In turn, that means that global oil demand over the next two years may prove anemic, experts said.

"Oil is integral to the real economy," said Jan Stuart, an energy economist in New York for UBS. "If the real economy goes down, oil goes down. The market right now is trading a long recession and literally no growth in oil demand for years."

Didier Houssin, director of the office of energy markets and security at the International Energy Agency, the world's main forecaster, said there were strong uncertainties about how demand will evolve because of the economic and financial crisis. "That remains a big mystery," he said.

Faced with slowing growth, the International Energy Agency has been paring its forecast for global oil demand since the beginning of the year. But its analysts still see oil demand expanding by 400,000 barrels a day this year, to 86.5 million barrels a day.

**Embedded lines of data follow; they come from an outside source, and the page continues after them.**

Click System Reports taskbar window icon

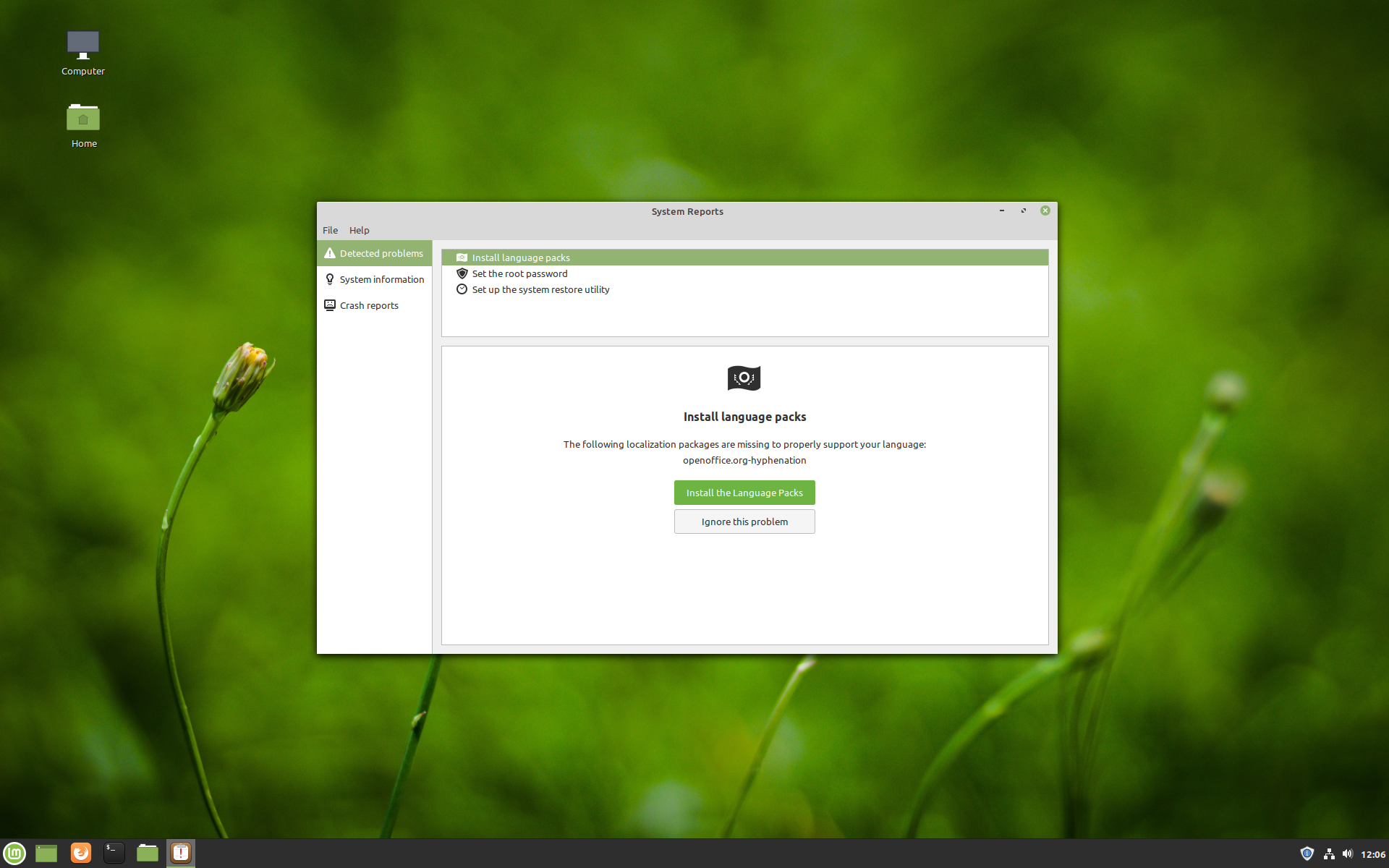pos(181,854)
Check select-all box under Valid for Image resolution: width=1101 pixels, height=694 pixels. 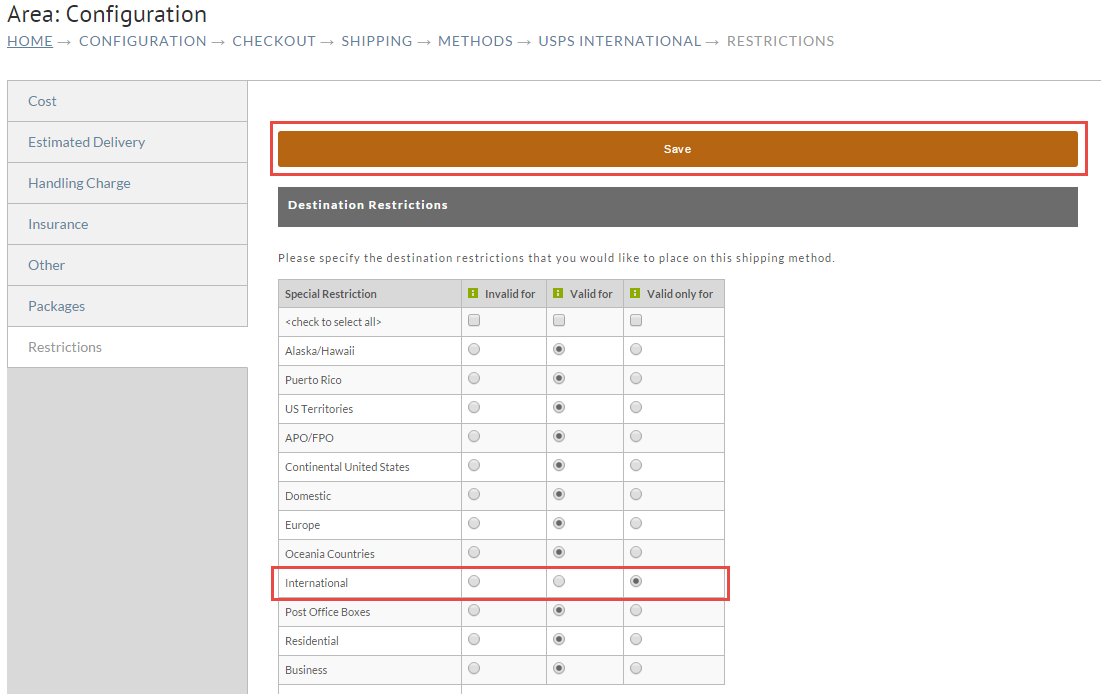click(x=559, y=320)
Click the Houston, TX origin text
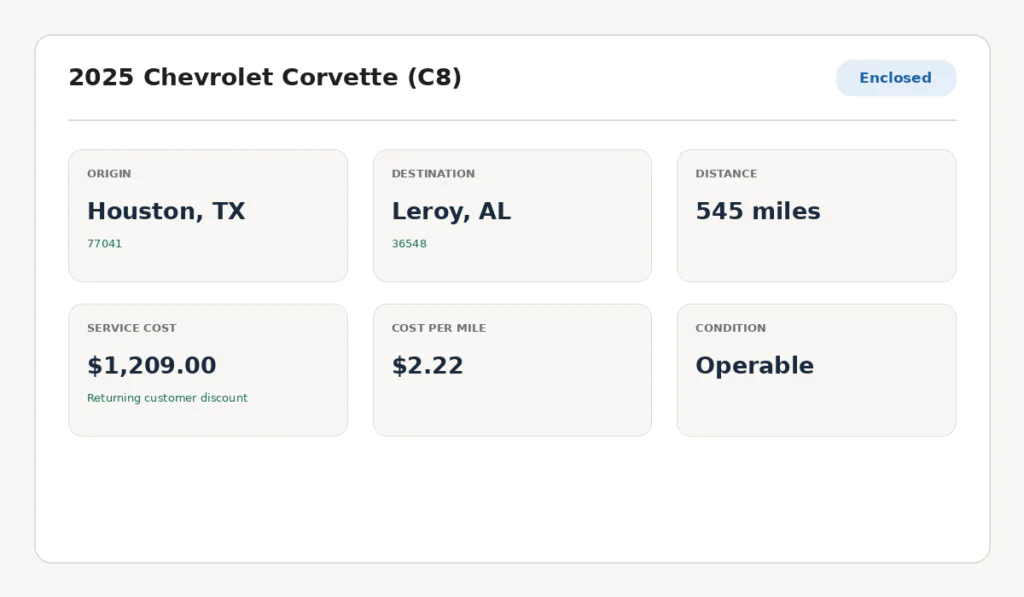1024x597 pixels. coord(166,211)
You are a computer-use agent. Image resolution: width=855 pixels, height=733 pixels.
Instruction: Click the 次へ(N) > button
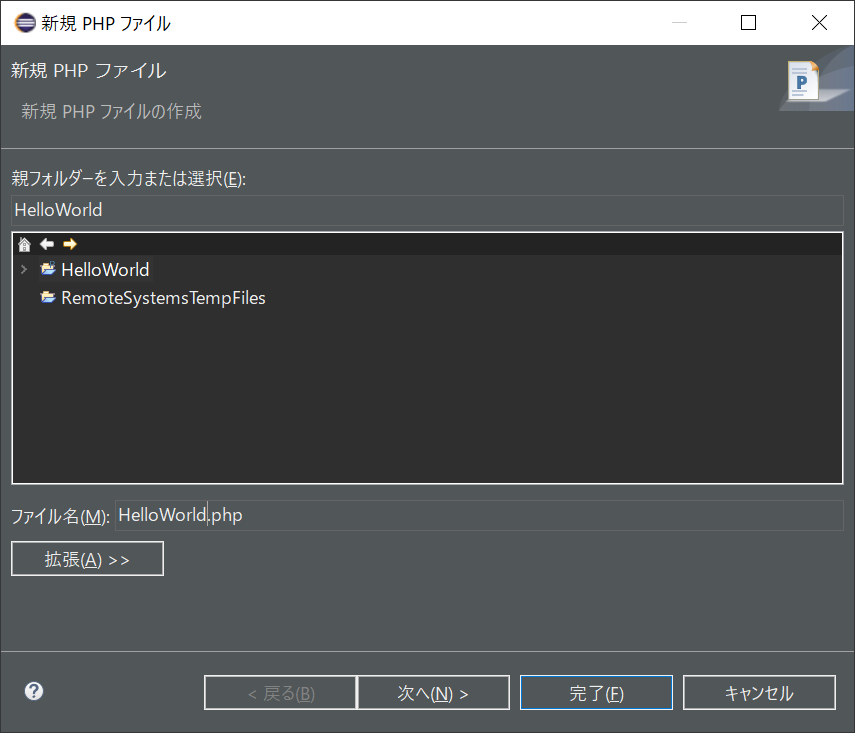pos(433,692)
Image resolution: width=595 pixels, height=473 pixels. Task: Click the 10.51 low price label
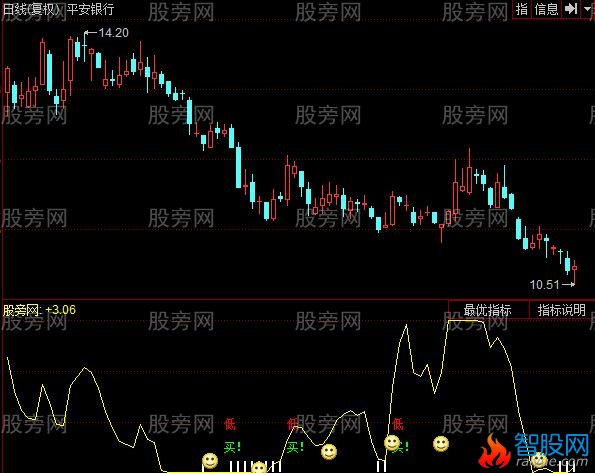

When the year started, they forecast growth of two million barrels a day for 2008. Some analysts say the energy agency's current forecast is still hopelessly optimistic.

"Despite the IEA's wishful thinking, demand is disappearing very quickly," said Lawrence Goldstein, an economist at the Energy Policy Research Foundation in Washington, who said he expected global oil demand to fall this year. It would be the first drop since the energy shock of the early 1980s.

The double impact of record high prices and slower economic growth has been particularly visible in the United States, which accounts for a quarter of the world's total oil consumption and where demand has slipped to its lowest level since June 1999. Americans have been driving less and flying less this year. Automakers are desperate for a government bailout and airlines are losing billions of dollars.

As a result, U.S. oil demand will probably decline by 5 percent this year, said Stuart, the UBS energy economist.

Similar declines are also taking place in most developed economies, which account for 60 percent of global demand. In Japan, for example, oil consumption in August tumbled 12 percent from a year earlier, while oil use in France has declined 10 percent.

"There is no question the physical oil market has weakened," Stuart said. "The credit crisis has dried up commerce and halted trade, and that has effectively pushed down demand for oil. The trouble is that no one can predict when this is going to end."

Where prices go next year hinges greatly on what happens in developing countries, especially China. Over the past decade, Chinese oil demand has surged by 85 percent, or 3.5 million barrels a day, and has been the main engine that has driven up oil markets. China accounted for a third of the world's extra oil demand last year.